Polyurethane is a thermoplastic elastomer, which is similar to rubbers, like latex, but like polyisoprene, lack the proteins which cause allergic reactions. Thermoplastic elastomer (TPR) may sound familiar-- it's actually what a number of non-porous adult toys are made of.

And while polyurethane is similar to rubber, it is more rigid. This rigidity makes it stronger than other materials, like vinyl. But in terms of condoms, as I noted in my review, this more rigidity makes them less likely to stretch, so you always need to know your size if you're going the polyurethane route.

Trojan is notoriously difficult to contact to get any information on how their BareSkin Non-Latex Supras are made, but due to the way that polyurethane functions, we can assume that they are made using a dip method, just like latex and polyisoprene condoms.

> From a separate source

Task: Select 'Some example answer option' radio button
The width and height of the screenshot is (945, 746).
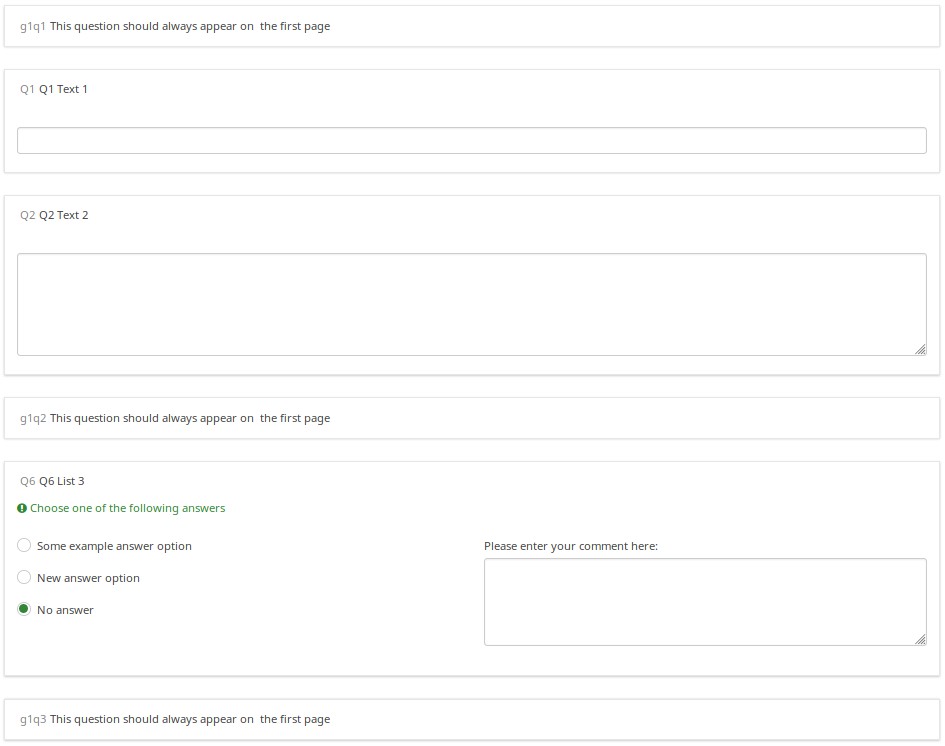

After being dipped and tested, polyurethane condoms and loaded into a foil package, like other condoms, and doused with a special lubricant that keeps the polyurethane fresh and pliable. Because of polyurethane's careful construction, Trojan warns against using additional lubricants with their polyurethane condoms.


I reached out to the Female Health Company to get the low-down on how their condoms are made and out of all the companies that produce non-latex condoms, they were the most eager to talk about their FC2, also known as the female condom or the internal condom. Turns out, like the other condoms above, they’re made very similarly to latex condoms using the dip method.

There are, however, a couple big differences:

  1. The main bead, which is used to make the top, outer ring, is larger because that ring needs to be larger and thicker to keep it from slipping into the orifice during sex.
  2. The FC2 has an inner ring, which helps it sit in the vagina better. This ring is inserted after the condom itself is made because it is not attached. This is good for if the FC2 is being used in the anus (although it is not FDA-approved for that purpose-- read about why) as the inner ring should be removed for more comfort.
  3. The FC2 has considerably more lubricant to help get it into the orifice. This lubricant is silicone-based, which only some male condoms have.
  4. The FC2 is finally packaged in a plastic wrapper, instead of a foil.


Trojan is very secretive about the production of all of their condoms, their NaturaLamb included. We do know, however, that they have a plant in New Zealand used for condom processing. But if you've read my reviews, you know that those are my favorite condom. So I had to find out how they were made anyway, especially since they're the only lambskin condom currently available in the United States and from Condom Depot.

The skin in lambskin isn’t actually skin. It’s a tube from inside the intestines of a sheep, called the cecum, which is very thin. The cecum is more of a pouch than a tube, and its job (for sheep) is to break down the plant matter that sheep eat during the digestion process.

Since it's already a pouch, there is very little treatment that needs to go into producing lambskin condoms. I did reach out to Trojan to ask how all of their lambskin condoms wind up being the same size, but I didn't receive an answer.

Image via Wikipedia.

It's safe to say, however, that the cecum is cleaned and treated according to FDA-regulations. Then, the drawstring is installed before the condom is both lubricated and sealed in a foil wrapper, like other Trojan condoms.

The cecum used in condoms comes from the byproducts of sheep killed for meat, so these sheep are not slaughtered specifically for the purpose of becoming condoms. It's not exactly the most vegan condom out there, but it is the only biodegradable one. And with ten sheep to every single person in New Zealand, it's a pretty good guess which Trojan plant produces the NaturaLambs.

Interestingly enough, one of the award-winning ideas from the Bill and Melinda Gates' Foundation Next Generation Condom Campaign involved making condoms from beef tendon, in a very similar way. Perhaps that will be the lambskin of the future.